A bust valued at $3 million by its owner of the famous founding father was returned to the Philadelphia region after authorities arrested a former cleaning woman who they said was carrying the stolen sculpture in a bag on a bus in Maryland.
The bust's owner, George D'Angelo, was relieved to hear authorities had recovered his family's heirloom, a 1778 plaster of Paris creation by French sculptor Jean-Antoine Houdon, which was stolen from his home in August.
"This is a great treasure," D'Angelo, 85, who lives in the upscale suburbs of Philadelphia, told Reuters on Monday.
"The bust, which I feel is so magnificent, actually belongs to all of us... It is a treasure of the United States of America," D'Angelo said. He listed its value at $3 million on an FBI affidavit.
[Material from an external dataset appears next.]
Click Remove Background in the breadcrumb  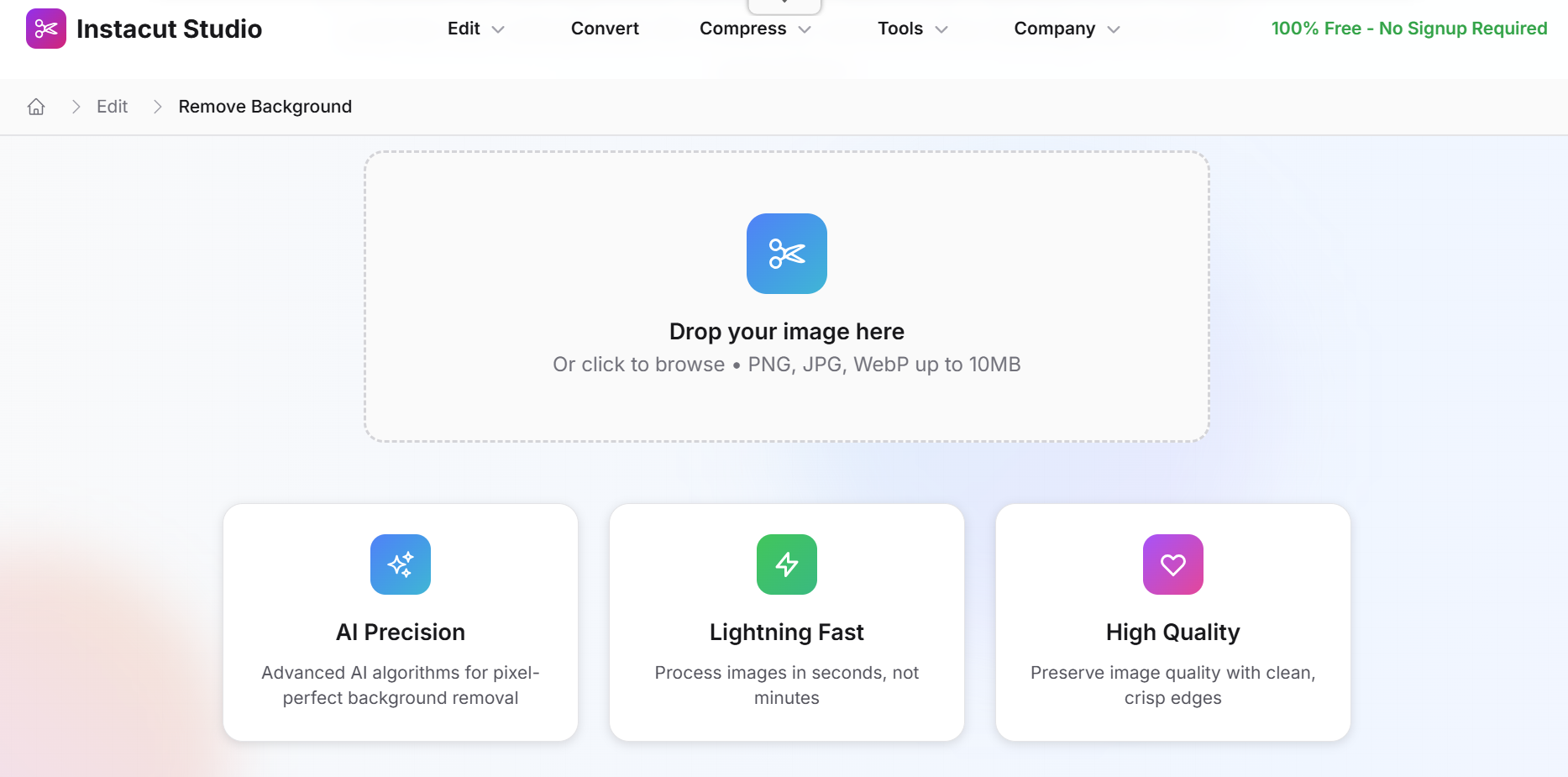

It was recovered as Andrea Lawton, who was fired by the cleaning company that serviced D'Angelo's home, stepped off a bus in Elkton, Maryland, on Friday, authorities said. Law enforcement officials said she had the icon in a bag.
Lawton was charged with illegally transporting the stolen bust across state lines, a federal offense, authorities said.
D'Angelo said he was told that the bust is now cracked across the chest, and he hopes it can be restored.
According to an FBI affidavit, Lawton was fired on August 21 and three days later employees of the cleaning company arrived at the house and saw her driving off in an SUV. Once inside the home, the employees noticed the bust was not on its pedestal.
The FBI traced Lawton to Alabama and, after learning she was riding a bus back north, arrested her in Maryland on Friday. Lawton, currently in custody, was due in court on Wednesday for a bail hearing.